Он нагнулся ко мне, почти вплотную приблизил лицо и долго смотрел в упор, будто хотел внушить мне какую-то мысль, которую я не желал понимать. Она, эта женщина в парке, тоже хотела внушить… вероятно, ту же самую мысль.
— Вы пережили стресс — и написали картину «Шесть мертвецов». Но за год до этого вы тоже пережили сильный стресс…
— Не надо! Я не хочу!
— Но продолжали писать в той своей старой манере, — жестко, не желая мне больше сочувствовать, упрямо продолжил он. — Почему? Не знаю, что с вами произошло, куда привезло вас такси, но тогда-то, за год до этого, вы уж точно попали в самый настоящий кошмар. Самолет…
— Замолчите!
— Самолет разбился при посадке. Вы видели, как он разбился. Ваша жена и ваш сын…
— Замолчите! Уйдите! Я не хочу! Не могу!
— Но вы тем не менее не написали…
— Я не хотел!.. Не мог…
— Болгарская, сто пять, квартира один — по этому адресу вы жили спокойно и счастливо с вашей женой и сыном.

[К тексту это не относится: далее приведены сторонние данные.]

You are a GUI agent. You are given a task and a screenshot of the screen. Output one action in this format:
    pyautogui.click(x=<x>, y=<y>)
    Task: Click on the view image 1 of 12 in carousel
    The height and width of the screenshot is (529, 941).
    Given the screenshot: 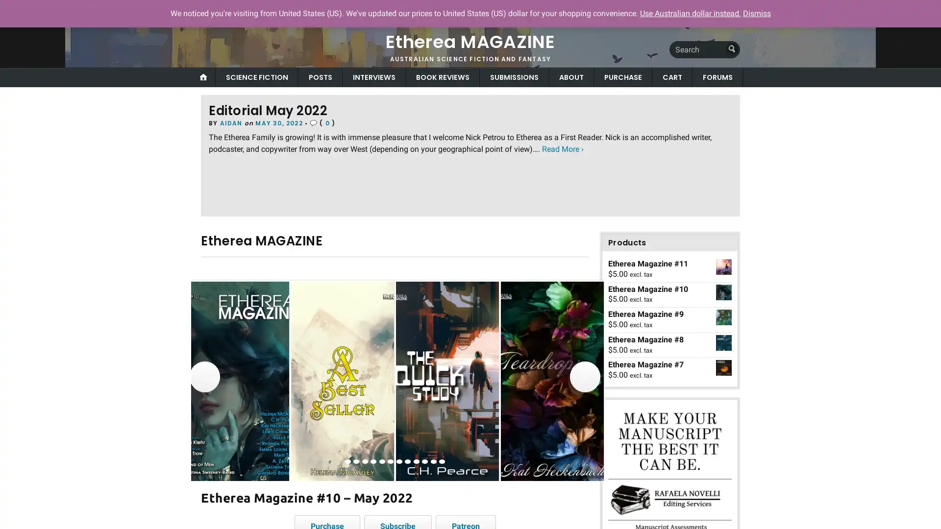 What is the action you would take?
    pyautogui.click(x=348, y=461)
    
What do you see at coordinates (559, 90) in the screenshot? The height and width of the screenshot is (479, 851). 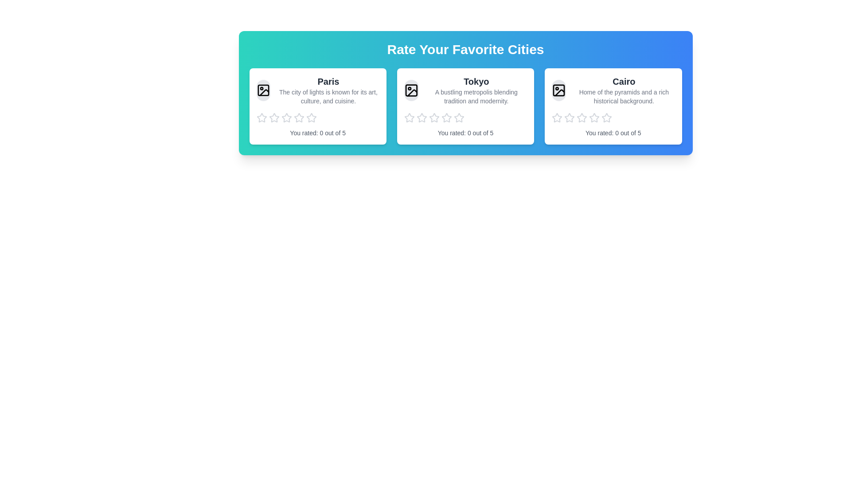 I see `the circular illustrative icon or placeholder image located at the top-left corner of the Cairo card, which features a light gray background and a black outline, positioned directly to the left of the text 'Cairo'` at bounding box center [559, 90].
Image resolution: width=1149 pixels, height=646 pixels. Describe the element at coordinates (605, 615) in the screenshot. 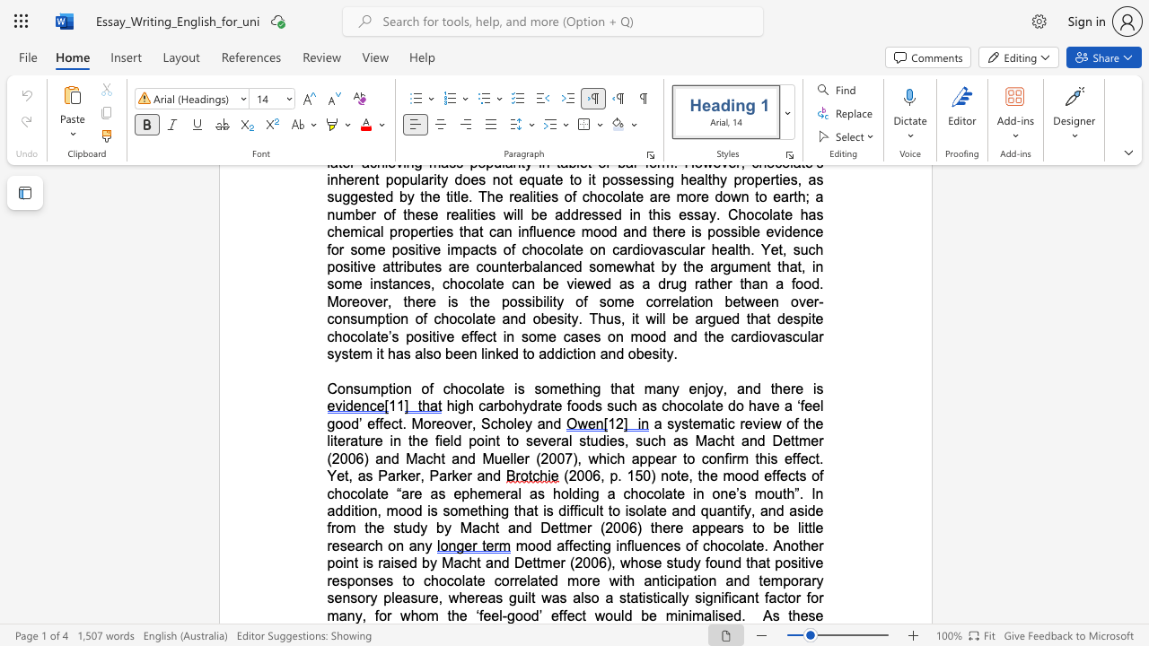

I see `the subset text "ould be m" within the text "guilt was also a statistically significant factor for many, for whom the ‘feel-good’ effect would be minimalised"` at that location.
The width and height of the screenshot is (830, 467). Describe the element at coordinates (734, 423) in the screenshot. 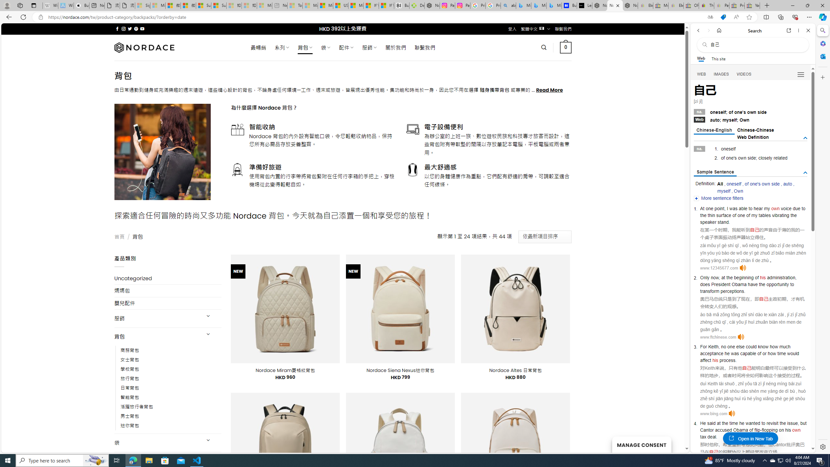

I see `'time'` at that location.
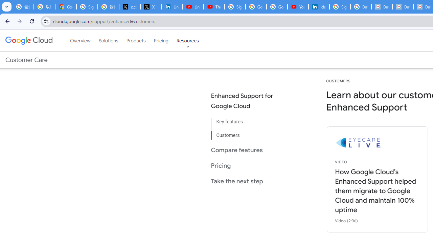 Image resolution: width=433 pixels, height=244 pixels. I want to click on 'Resources', so click(188, 40).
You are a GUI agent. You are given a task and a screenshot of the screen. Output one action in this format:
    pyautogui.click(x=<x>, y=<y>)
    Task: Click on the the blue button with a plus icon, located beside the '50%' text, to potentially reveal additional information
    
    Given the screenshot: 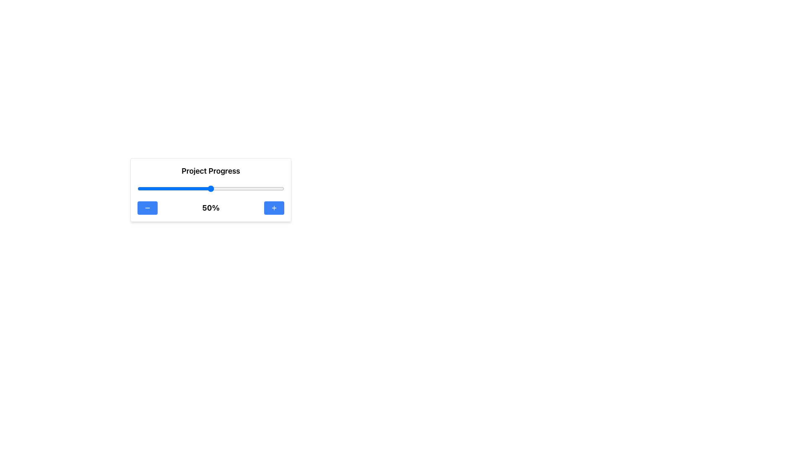 What is the action you would take?
    pyautogui.click(x=274, y=208)
    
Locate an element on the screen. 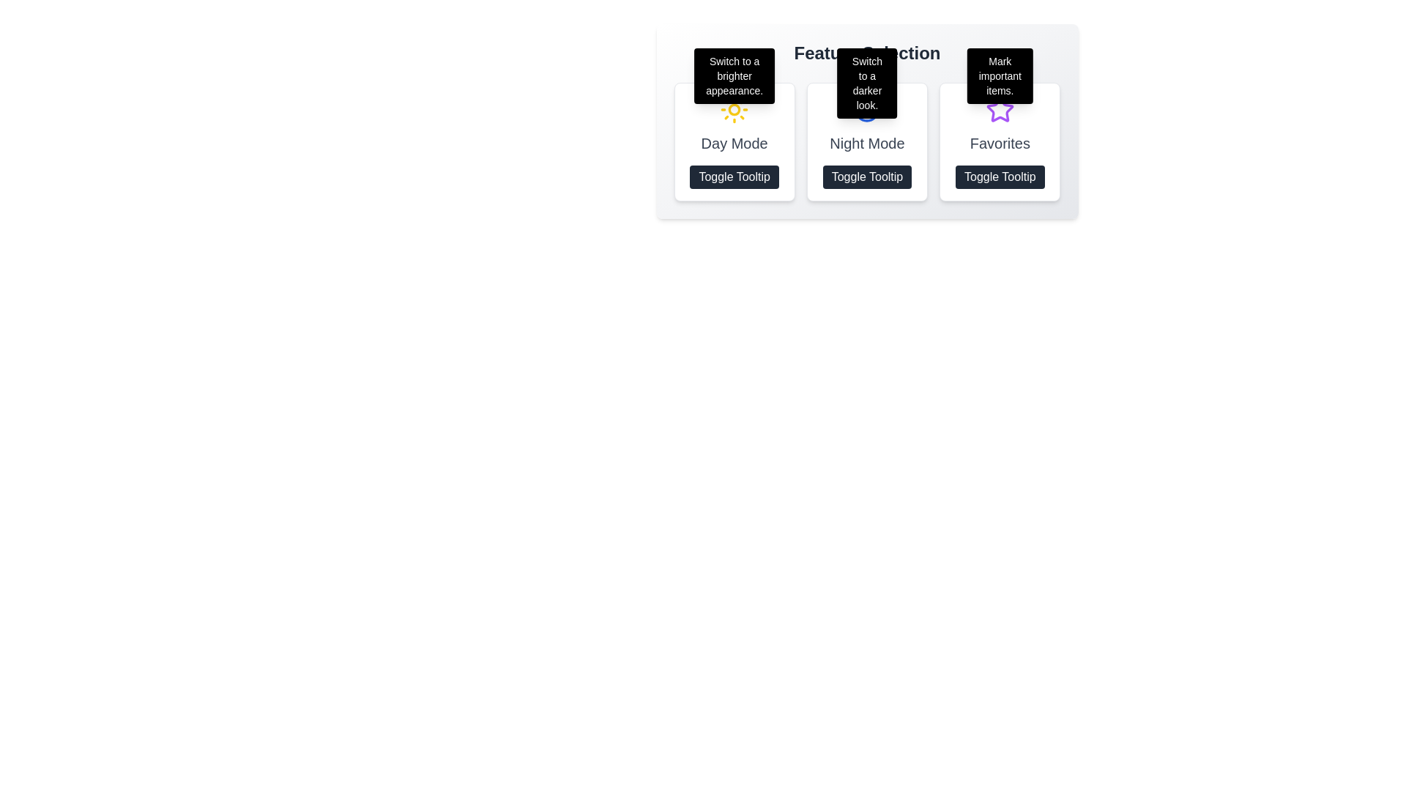  the purple outlined star icon with a white fill located under the 'Favorites' label to mark it as favorite is located at coordinates (999, 108).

Но ваши дела пошли в гору, вы отправили семью отдыхать, купили новую квартиру, все обустроили… А самолет разбился. Эту квартиру вы так и не продали. Так кто же из нас собирается застрелиться?
Он смотрел на меня в упор и легонько барабанил в бок термоса на коленях, что-то наигрывал на нем пальцами. Я сосредоточился на пальцах, пытаясь определить мелодию, чтобы не отвечать на его вопрос — ни ему, ни себе. Да, да, главное — себе. Чтобы не думать о том, о чем думать невозможно. Болгарская… Неужели он полагал, что сообщил мне новость, неужели мог вообразить, что я забыл… Я только вспоминать не хотел, притворялся непомнящим. Вернее, не так: я абстрагировался. Второй год абстрагируюсь и… Это превратилось в своеобразную игру с самим собой. Только благодаря ей я и могу жить. И то не всегда. Плач ребенка в моей голове… Нет, нет, нет! Плач ребенка звучит в голове подсматривающего.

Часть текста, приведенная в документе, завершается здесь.